WORK TASK
From the records that follow, give the number of lines that include the word "below", with no further words.
*** Opening of GIVEN DATA ***
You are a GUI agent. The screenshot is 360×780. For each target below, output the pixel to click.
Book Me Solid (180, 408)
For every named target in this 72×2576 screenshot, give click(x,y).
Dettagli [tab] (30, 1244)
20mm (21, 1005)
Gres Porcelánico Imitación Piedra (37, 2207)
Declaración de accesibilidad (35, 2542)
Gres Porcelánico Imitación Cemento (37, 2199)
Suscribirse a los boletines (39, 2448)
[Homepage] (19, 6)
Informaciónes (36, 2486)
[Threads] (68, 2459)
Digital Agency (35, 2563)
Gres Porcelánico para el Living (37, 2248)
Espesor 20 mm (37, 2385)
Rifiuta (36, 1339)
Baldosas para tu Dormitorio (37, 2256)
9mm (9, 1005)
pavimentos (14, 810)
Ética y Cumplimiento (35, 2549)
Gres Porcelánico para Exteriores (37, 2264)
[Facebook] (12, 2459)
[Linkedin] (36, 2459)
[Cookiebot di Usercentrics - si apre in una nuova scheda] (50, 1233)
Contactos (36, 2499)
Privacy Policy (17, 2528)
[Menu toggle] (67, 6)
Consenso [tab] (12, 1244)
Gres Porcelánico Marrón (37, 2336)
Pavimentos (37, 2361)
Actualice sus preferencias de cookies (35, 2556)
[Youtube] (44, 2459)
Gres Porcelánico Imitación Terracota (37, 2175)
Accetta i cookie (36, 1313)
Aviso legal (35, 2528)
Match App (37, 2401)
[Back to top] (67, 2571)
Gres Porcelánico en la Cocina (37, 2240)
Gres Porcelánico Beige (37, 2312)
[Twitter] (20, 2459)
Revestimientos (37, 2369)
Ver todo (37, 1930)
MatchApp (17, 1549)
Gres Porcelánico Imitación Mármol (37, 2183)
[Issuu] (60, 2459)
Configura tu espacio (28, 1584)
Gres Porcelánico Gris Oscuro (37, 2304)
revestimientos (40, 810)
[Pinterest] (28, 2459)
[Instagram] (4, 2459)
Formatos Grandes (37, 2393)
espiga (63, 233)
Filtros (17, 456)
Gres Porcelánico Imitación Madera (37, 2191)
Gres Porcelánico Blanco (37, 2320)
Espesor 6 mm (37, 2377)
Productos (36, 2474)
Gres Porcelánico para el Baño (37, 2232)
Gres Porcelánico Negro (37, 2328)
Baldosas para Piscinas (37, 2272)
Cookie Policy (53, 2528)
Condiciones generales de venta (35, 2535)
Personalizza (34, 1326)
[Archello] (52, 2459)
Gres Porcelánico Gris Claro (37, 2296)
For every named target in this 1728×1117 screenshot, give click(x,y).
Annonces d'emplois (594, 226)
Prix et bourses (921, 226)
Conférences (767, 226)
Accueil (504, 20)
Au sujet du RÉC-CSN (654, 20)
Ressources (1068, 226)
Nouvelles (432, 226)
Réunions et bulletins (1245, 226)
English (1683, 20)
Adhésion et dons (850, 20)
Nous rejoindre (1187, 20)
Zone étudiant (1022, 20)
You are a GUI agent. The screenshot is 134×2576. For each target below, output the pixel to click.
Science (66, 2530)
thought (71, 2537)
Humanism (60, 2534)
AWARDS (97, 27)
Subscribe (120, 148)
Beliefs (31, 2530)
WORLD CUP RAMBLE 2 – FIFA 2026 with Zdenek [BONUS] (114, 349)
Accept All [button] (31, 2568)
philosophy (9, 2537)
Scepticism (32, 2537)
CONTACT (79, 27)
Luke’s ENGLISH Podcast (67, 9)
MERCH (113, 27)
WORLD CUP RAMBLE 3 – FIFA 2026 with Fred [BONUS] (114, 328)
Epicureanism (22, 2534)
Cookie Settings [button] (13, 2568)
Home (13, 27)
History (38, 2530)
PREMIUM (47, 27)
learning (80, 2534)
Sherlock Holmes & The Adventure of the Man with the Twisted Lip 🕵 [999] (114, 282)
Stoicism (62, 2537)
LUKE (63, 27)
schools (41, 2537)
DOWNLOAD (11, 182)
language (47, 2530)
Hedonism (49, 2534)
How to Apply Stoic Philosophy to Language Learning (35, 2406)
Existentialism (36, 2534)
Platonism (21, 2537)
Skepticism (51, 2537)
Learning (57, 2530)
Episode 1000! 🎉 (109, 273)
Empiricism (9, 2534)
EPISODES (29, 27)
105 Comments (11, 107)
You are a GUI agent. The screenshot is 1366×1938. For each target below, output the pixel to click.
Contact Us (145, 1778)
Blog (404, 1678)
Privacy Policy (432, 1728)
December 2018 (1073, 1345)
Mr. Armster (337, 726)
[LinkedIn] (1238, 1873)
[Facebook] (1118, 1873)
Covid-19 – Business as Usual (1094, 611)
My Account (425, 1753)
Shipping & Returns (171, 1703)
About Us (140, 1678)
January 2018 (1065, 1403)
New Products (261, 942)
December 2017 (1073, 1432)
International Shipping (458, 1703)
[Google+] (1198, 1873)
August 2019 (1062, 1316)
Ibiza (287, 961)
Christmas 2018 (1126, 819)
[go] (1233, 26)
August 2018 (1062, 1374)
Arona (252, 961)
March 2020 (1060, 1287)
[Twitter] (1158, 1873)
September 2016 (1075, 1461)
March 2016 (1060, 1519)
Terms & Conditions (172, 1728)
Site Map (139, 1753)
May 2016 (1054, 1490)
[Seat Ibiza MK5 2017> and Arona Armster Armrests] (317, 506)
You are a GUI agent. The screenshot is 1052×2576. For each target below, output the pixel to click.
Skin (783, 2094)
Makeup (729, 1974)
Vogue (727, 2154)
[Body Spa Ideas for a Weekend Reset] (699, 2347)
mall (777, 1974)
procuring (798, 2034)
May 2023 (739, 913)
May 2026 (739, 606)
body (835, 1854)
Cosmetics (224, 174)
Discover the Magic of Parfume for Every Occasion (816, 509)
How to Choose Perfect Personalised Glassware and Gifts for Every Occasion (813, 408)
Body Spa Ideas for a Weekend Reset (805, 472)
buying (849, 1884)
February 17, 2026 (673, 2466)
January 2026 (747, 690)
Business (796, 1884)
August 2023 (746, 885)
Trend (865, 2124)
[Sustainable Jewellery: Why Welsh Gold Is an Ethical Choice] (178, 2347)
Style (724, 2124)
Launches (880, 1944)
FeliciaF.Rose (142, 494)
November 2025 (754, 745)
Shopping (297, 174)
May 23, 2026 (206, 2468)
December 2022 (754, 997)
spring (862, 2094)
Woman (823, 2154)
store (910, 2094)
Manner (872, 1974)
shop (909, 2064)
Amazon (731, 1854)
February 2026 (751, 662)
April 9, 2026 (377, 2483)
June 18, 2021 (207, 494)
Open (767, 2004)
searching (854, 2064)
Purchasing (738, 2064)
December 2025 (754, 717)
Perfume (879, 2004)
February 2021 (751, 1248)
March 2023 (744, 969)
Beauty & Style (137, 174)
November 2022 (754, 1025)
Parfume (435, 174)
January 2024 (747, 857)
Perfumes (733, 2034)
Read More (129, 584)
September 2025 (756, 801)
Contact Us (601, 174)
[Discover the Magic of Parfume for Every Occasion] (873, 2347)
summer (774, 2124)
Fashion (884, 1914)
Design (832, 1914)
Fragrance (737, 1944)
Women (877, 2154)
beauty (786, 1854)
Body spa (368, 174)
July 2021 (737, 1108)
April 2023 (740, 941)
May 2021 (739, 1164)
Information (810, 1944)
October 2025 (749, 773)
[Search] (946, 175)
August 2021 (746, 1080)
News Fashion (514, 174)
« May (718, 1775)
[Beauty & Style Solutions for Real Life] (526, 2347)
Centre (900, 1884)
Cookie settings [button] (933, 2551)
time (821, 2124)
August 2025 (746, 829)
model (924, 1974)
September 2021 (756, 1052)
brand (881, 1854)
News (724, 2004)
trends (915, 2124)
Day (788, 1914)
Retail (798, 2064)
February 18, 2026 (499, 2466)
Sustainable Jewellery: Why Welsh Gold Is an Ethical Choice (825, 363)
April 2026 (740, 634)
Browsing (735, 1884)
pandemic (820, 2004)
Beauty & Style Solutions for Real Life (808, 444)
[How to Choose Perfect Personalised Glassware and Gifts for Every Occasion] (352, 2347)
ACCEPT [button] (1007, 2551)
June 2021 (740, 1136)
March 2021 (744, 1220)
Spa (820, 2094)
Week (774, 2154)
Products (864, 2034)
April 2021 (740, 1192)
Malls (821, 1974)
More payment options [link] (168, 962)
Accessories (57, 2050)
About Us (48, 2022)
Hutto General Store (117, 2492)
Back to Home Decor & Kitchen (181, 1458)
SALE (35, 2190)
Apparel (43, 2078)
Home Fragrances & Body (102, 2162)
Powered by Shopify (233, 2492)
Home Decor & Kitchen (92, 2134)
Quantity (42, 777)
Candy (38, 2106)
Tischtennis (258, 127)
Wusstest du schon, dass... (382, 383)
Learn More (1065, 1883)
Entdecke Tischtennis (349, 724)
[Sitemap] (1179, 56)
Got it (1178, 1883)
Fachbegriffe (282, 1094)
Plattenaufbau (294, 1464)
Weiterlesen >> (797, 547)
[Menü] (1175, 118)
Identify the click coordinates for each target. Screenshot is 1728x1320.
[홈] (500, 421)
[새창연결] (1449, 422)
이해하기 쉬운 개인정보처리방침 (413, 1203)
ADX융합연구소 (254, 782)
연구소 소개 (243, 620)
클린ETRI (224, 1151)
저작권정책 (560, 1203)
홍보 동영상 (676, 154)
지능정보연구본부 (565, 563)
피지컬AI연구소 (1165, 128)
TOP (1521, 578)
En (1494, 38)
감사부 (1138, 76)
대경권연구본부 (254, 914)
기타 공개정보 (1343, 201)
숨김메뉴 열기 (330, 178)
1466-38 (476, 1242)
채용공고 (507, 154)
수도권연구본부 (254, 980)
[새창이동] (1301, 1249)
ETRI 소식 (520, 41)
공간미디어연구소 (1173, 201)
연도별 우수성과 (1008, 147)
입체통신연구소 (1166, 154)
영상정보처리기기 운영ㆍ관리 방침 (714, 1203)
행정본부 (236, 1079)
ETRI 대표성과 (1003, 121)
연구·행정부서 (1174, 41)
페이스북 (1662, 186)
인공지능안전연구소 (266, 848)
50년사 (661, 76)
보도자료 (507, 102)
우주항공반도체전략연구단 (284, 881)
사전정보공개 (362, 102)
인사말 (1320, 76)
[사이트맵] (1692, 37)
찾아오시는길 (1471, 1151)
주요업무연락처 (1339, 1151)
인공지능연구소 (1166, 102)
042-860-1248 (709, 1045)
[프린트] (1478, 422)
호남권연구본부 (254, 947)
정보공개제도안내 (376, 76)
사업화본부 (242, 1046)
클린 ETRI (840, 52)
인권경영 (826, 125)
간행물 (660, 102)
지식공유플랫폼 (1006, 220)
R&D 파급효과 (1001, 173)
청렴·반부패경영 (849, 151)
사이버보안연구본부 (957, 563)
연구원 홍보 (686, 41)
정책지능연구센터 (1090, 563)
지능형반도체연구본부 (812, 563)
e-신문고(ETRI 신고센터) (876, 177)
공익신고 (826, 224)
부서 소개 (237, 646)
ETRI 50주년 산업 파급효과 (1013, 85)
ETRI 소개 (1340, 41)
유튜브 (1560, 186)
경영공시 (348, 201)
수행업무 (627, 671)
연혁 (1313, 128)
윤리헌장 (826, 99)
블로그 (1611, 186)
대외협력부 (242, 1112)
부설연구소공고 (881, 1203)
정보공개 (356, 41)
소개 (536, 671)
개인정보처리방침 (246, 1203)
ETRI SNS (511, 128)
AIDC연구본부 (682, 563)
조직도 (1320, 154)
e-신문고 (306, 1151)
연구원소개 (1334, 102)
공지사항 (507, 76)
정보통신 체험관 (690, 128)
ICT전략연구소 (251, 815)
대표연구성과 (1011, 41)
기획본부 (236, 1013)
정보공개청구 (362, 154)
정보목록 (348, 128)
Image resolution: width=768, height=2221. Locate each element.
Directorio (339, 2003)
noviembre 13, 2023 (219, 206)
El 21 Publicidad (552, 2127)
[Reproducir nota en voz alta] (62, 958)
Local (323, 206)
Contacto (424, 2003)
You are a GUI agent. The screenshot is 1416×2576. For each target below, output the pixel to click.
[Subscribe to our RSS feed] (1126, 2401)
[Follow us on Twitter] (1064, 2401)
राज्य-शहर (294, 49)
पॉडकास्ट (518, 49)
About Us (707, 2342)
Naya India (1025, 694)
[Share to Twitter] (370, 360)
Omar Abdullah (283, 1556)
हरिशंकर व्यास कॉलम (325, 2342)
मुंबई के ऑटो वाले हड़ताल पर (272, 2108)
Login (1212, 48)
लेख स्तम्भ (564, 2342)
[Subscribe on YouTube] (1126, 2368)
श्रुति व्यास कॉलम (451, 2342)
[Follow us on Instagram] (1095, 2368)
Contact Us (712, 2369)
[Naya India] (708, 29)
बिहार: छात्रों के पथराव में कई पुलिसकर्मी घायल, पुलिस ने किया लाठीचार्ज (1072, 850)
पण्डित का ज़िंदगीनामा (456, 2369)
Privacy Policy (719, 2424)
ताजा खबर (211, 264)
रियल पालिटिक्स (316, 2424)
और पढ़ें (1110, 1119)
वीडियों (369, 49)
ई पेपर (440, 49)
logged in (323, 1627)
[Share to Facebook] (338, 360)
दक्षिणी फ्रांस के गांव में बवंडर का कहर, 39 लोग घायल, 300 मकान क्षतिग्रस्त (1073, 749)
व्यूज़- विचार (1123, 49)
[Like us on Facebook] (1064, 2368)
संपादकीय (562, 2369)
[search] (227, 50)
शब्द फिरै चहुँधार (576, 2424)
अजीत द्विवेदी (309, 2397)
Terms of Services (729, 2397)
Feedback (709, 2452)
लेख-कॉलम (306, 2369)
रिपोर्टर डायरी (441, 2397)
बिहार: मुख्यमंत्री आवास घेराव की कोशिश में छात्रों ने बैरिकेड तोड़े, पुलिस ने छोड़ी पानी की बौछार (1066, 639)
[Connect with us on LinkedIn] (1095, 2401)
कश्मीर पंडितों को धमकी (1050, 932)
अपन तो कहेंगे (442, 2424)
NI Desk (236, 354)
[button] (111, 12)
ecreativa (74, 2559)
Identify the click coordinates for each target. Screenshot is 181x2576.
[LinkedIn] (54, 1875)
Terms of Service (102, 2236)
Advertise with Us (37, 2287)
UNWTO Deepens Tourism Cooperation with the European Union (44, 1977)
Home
*** Close of GIVEN DATA ***
WRITTEN RESPONSE
5